- _What to work on_: Recast the stretch of the listing from the line that contains "Identify the location" through the line that contains "(518, 964)." as a two-column CSV with the headers instruction and location. Give one row for each text and its answer, put each field in quotes, turn any line breaks into spaces, and leave the pictures out.
============
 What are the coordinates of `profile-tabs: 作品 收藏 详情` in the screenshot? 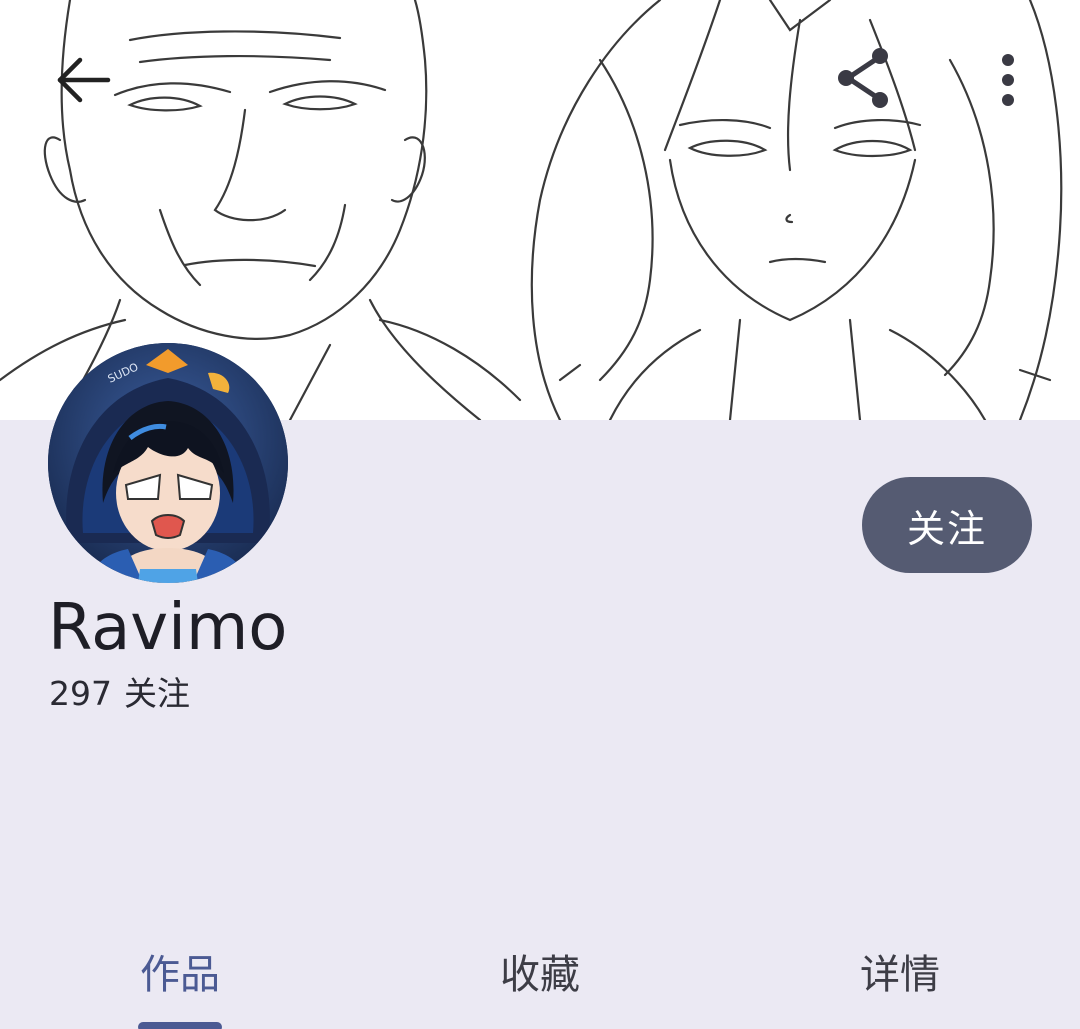 It's located at (540, 974).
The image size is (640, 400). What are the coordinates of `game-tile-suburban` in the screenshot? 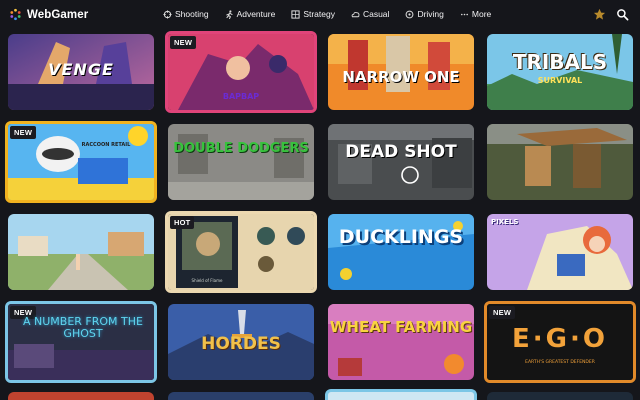 It's located at (81, 252).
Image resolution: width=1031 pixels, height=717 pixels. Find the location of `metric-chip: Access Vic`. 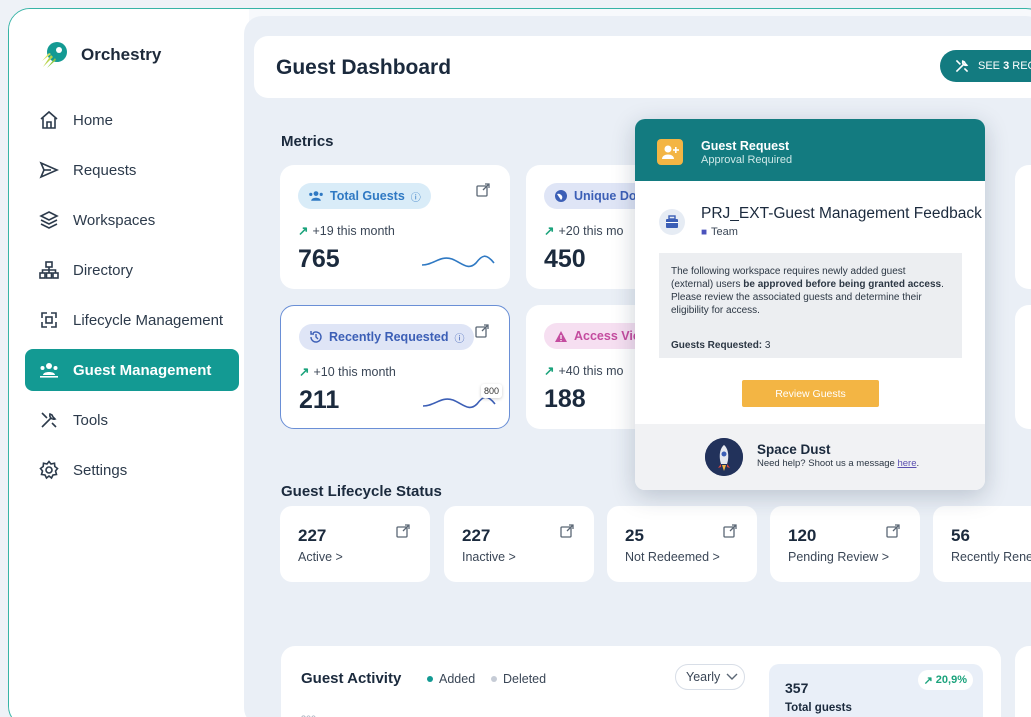

metric-chip: Access Vic is located at coordinates (597, 336).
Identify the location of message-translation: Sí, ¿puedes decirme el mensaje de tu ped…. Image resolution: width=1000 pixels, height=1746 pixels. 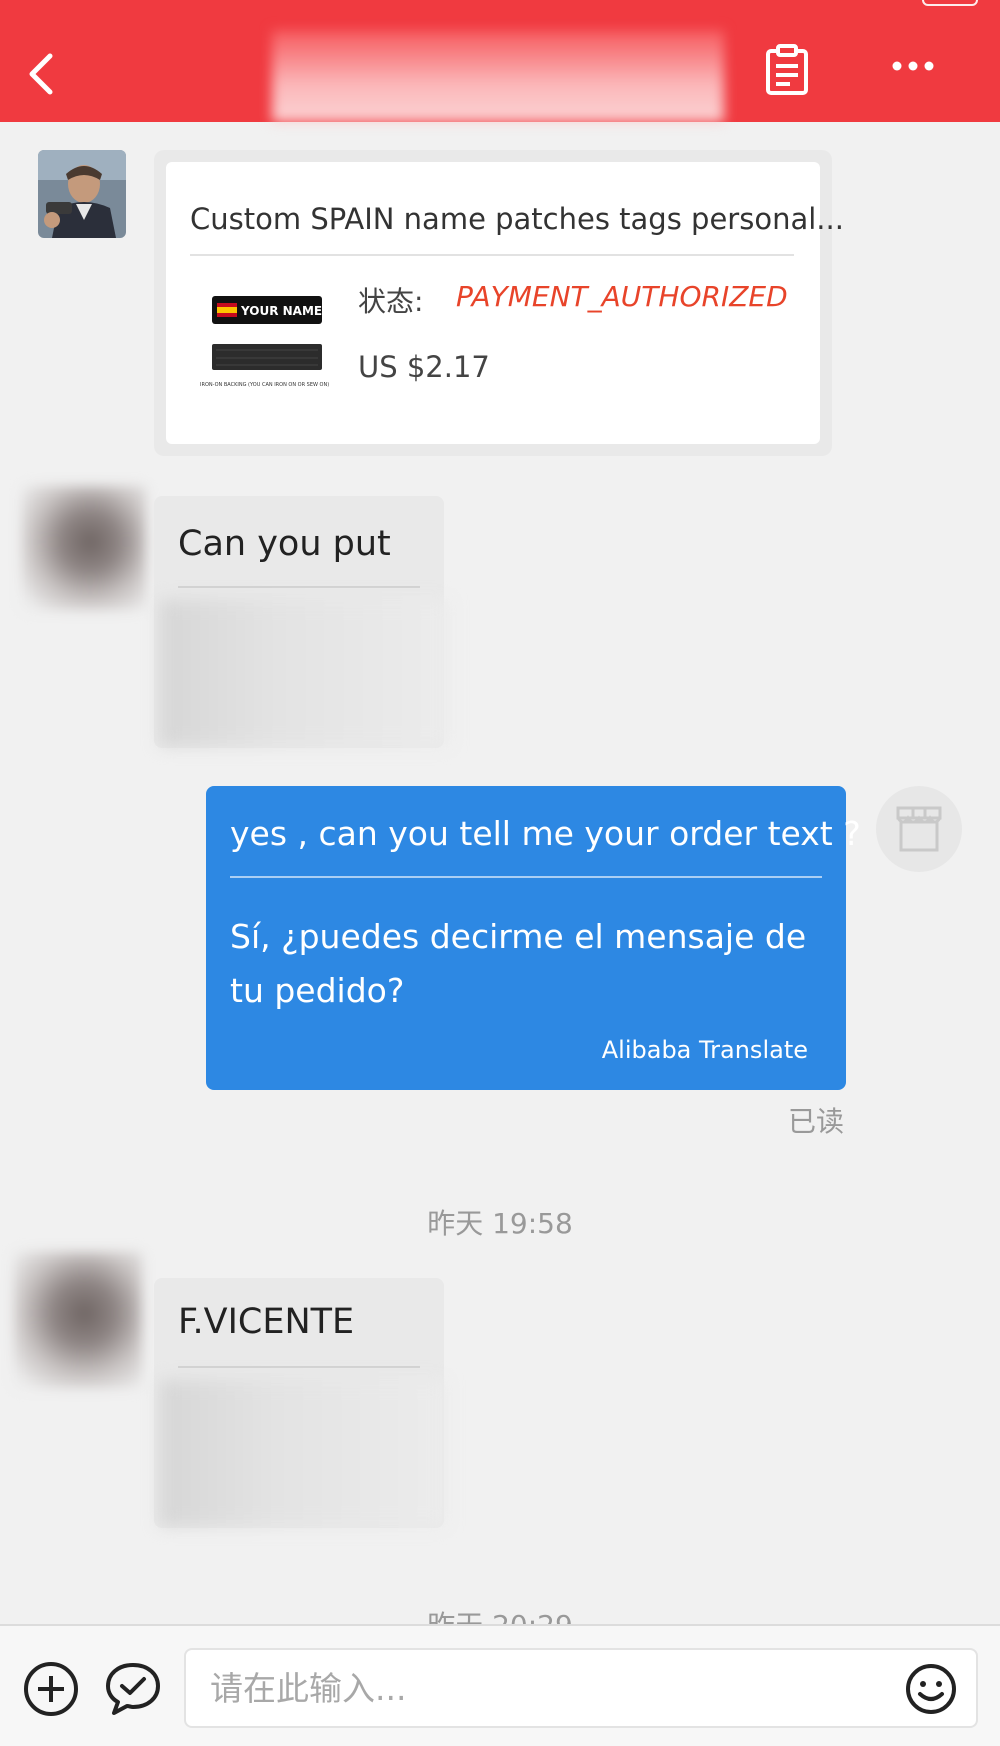
(518, 964).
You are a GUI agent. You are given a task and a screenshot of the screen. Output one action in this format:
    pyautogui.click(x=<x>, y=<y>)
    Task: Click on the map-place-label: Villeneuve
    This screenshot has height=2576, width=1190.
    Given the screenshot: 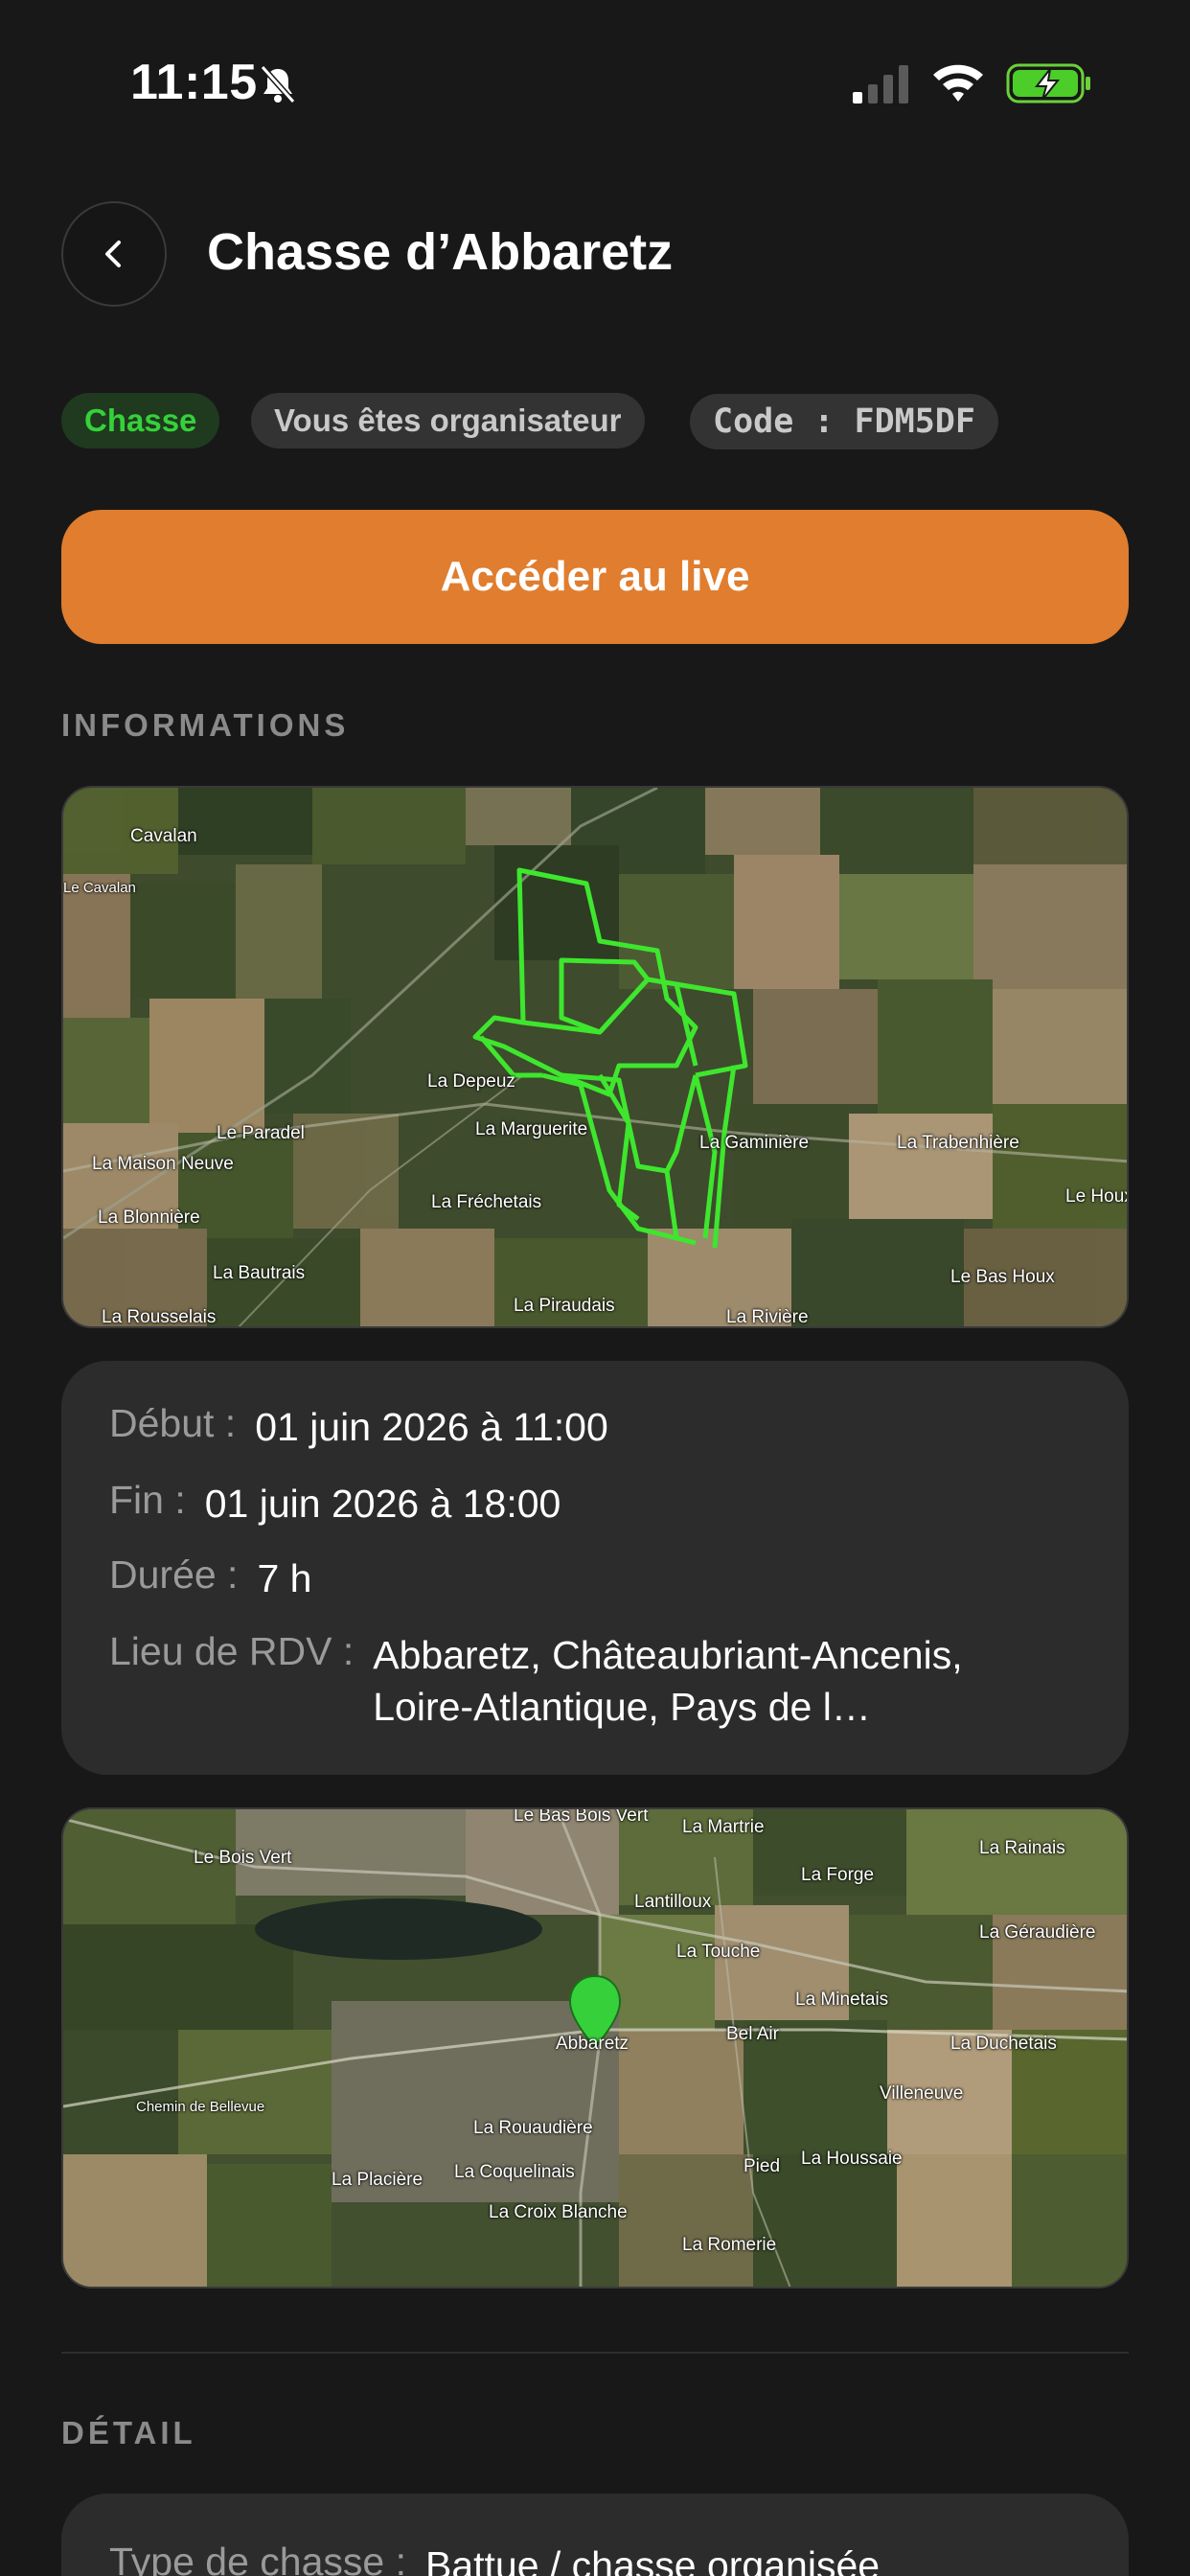 What is the action you would take?
    pyautogui.click(x=922, y=2094)
    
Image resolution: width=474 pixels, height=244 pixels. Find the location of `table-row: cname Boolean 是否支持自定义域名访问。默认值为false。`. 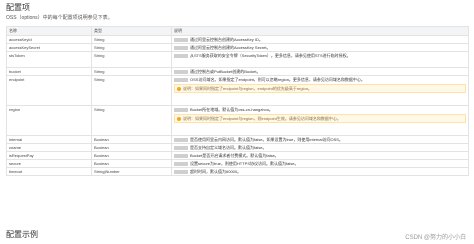

table-row: cname Boolean 是否支持自定义域名访问。默认值为false。 is located at coordinates (238, 148).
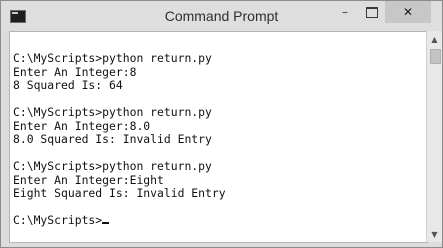 This screenshot has width=443, height=248. I want to click on title-bar: Command Prompt – ✕, so click(222, 16).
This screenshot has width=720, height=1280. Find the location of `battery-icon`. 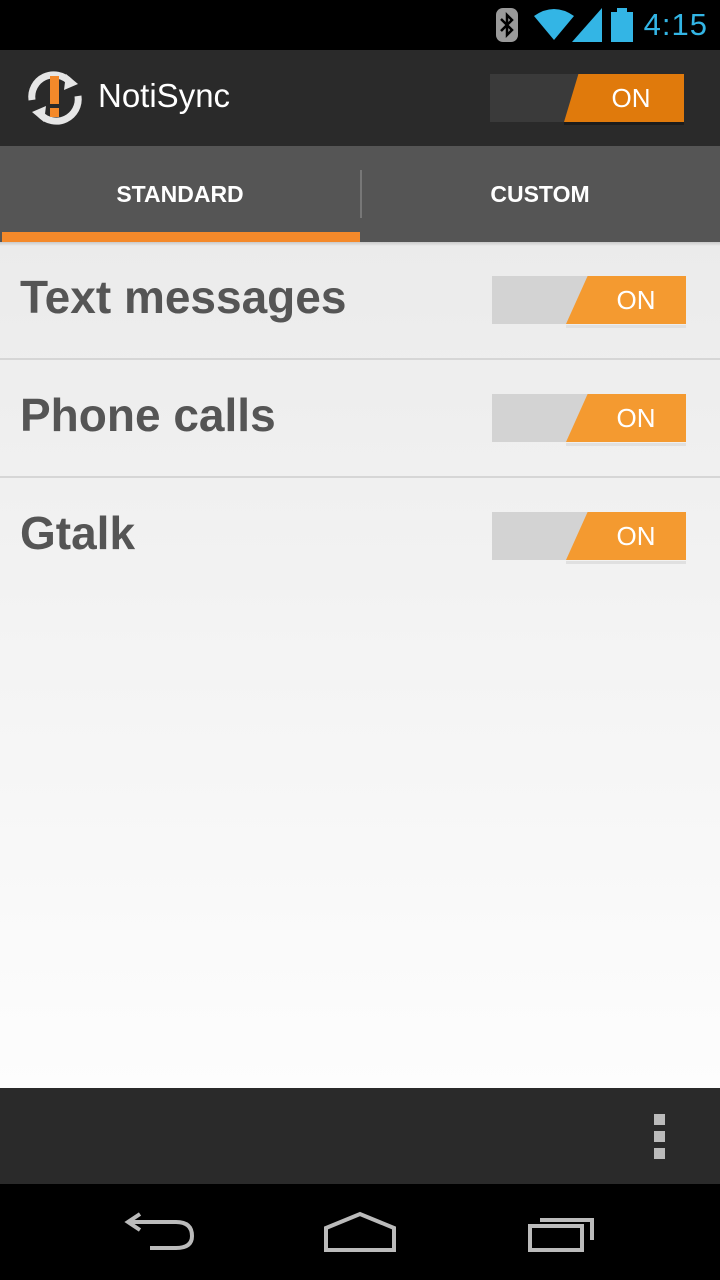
============
- _Response to this task_:
instruction,location
"Identify the location of message-translation: Sí, ¿puedes decirme el mensaje de tu ped…. Image resolution: width=1000 pixels, height=1746 pixels.","(518, 964)."